━━ GIVEN PASSAGE ━━

Wednesday 11 August 2021 6:06 AM UTC
LONDON Aug 11: A-level students have received more A and A* grades this year than ever before after exams were cancelled for a second time due to the coronavirus pandemic. A-level, AS-level and GSCE exams were cancelled in January due to the ongoing disruption caused by COVID-19. Instead teachers used mock results, coursework and in-class assessments to determine students’ grades this summer.
More than two in five sixth formers (44.8%) were awarded A or A* grades this year, which is up 6.3% on last year’s 38.5%. The number of students with A* grades has also risen dramatically – by 19.1% – which is the highest figure since A*s were introduced in 2010.
The secretary of state for education said that grade inflation was justified this year because of the pandemic and the system would not return to normal next year.
A record number of students have been accepted on to UK degree courses this year, Ucas figures show. In total, 435,430 students have had places confirmed on an undergraduate course in the UK, up 5% on the same point last year, according to data published by the university admissions service. A record 395,770 students have been accepted on their first choice full-time undergraduate course in the UK, up 8% from 365,500 in 2020.

━━━

▶ DIRECTIONS FOR THIS TASK: Extend the news report on the 2021 A-level grades and university admissions with several more sentences, starting after its final sentence.

━━ DATASET CONTENT ━━

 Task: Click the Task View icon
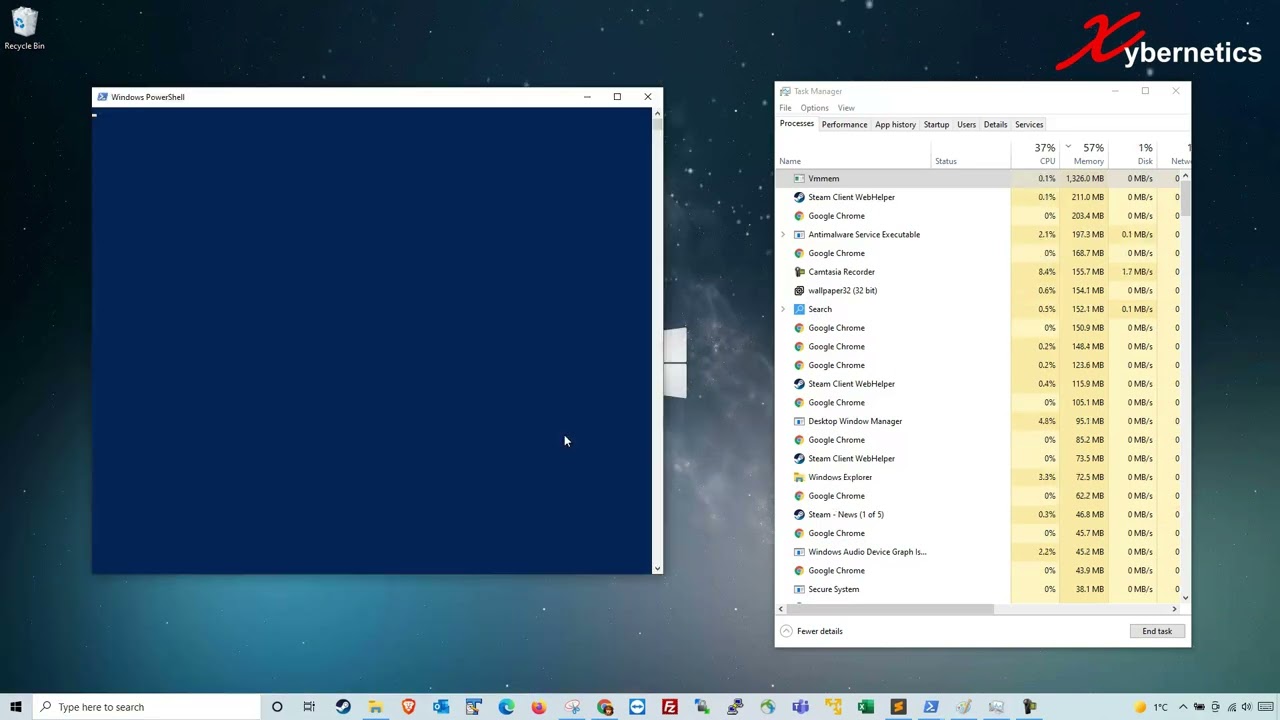309,707
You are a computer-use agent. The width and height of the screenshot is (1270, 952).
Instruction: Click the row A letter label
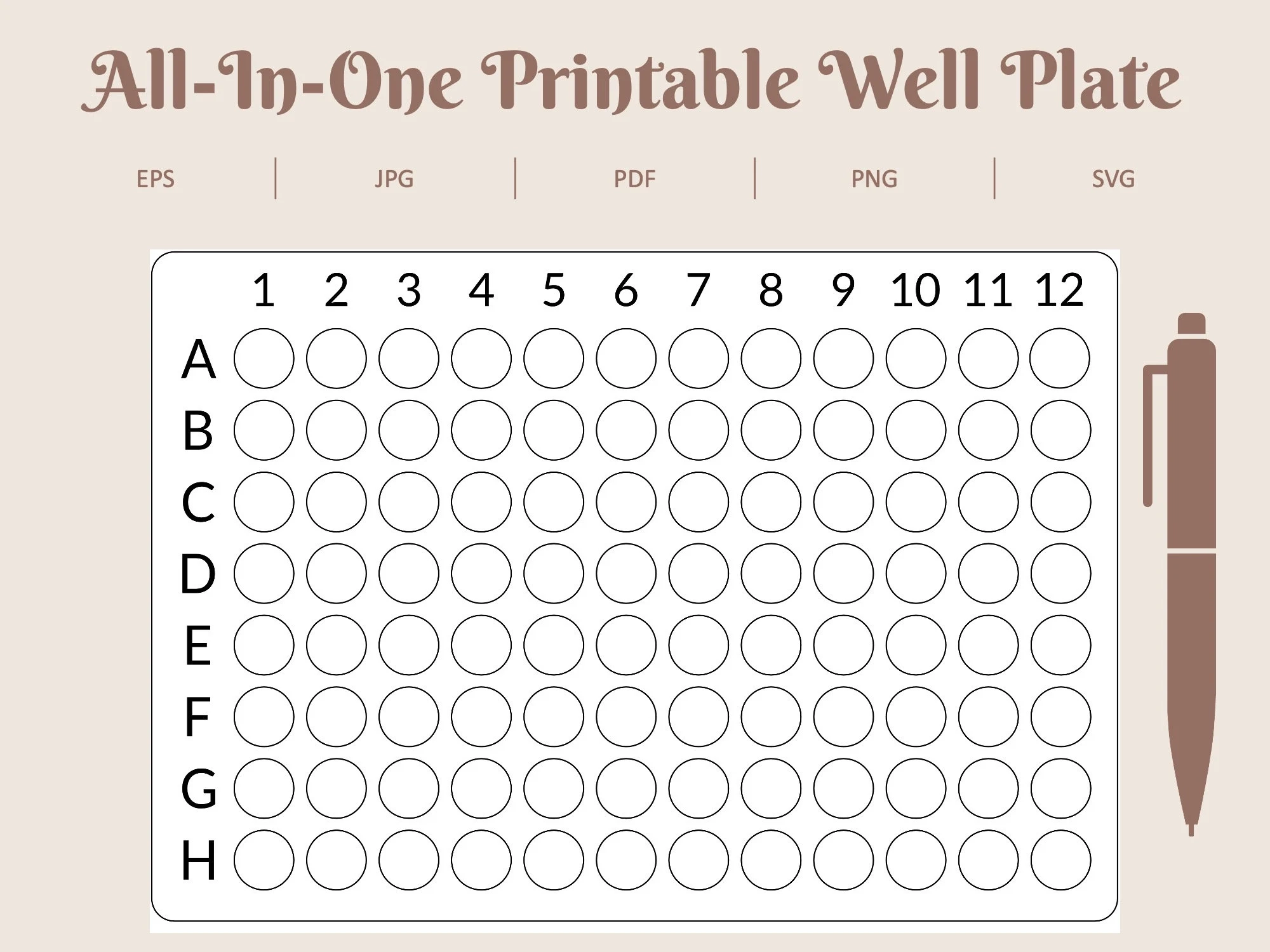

━━━

▶ OUTPUT:
Keralite students in the UK too had a huge success with many achieving As and A*s. Reports say that most of them are looking to do Medicine in top notch universities.
Meanwhile, Year 11 students will collect their GCSE results tomorrow (Thursday 12 August), from 8am. Students will be given grades determined by teachers, rather than exams, with pupils only assessed on what they have been taught during the pandemic. All four nations – England, Wales, Scotland and Northern Ireland – adopted a system of awarding grades this summer based on teacher based assessment.